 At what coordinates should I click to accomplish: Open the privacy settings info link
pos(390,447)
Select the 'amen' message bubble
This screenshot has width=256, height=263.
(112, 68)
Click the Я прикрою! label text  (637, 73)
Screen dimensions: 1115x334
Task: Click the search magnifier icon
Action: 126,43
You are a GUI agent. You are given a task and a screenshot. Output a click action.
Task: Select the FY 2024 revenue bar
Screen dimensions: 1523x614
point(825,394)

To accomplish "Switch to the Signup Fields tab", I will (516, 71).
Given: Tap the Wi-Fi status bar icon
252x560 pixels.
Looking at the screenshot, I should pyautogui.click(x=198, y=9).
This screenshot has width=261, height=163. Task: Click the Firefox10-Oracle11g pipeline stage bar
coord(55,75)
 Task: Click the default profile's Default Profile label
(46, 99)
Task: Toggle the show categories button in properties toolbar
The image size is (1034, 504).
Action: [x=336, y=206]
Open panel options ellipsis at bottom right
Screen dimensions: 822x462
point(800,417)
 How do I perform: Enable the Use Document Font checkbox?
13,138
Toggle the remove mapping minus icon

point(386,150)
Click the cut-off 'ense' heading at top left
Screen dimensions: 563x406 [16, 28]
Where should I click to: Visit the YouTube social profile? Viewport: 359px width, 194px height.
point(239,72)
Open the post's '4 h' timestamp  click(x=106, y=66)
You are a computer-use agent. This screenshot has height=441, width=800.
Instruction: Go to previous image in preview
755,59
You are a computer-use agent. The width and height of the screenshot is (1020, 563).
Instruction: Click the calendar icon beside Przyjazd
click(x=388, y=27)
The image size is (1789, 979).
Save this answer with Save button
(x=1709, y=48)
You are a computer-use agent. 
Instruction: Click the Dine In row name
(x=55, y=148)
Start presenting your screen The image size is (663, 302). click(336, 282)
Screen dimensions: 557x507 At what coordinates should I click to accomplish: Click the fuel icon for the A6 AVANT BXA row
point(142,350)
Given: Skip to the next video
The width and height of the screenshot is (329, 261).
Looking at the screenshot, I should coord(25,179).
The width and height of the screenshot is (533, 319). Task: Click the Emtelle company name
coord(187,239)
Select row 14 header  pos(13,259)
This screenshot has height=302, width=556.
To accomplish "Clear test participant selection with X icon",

_TASK OBJECTIVE:_ Show, from the records above, every line that includes "computer".

_ANSWER TO THIS PROBLEM:_
You are a computer-use agent. This screenshot has height=441, width=800.
You are a computer-use agent. The width and height of the screenshot is (1020, 563).
You are a computer-use agent. 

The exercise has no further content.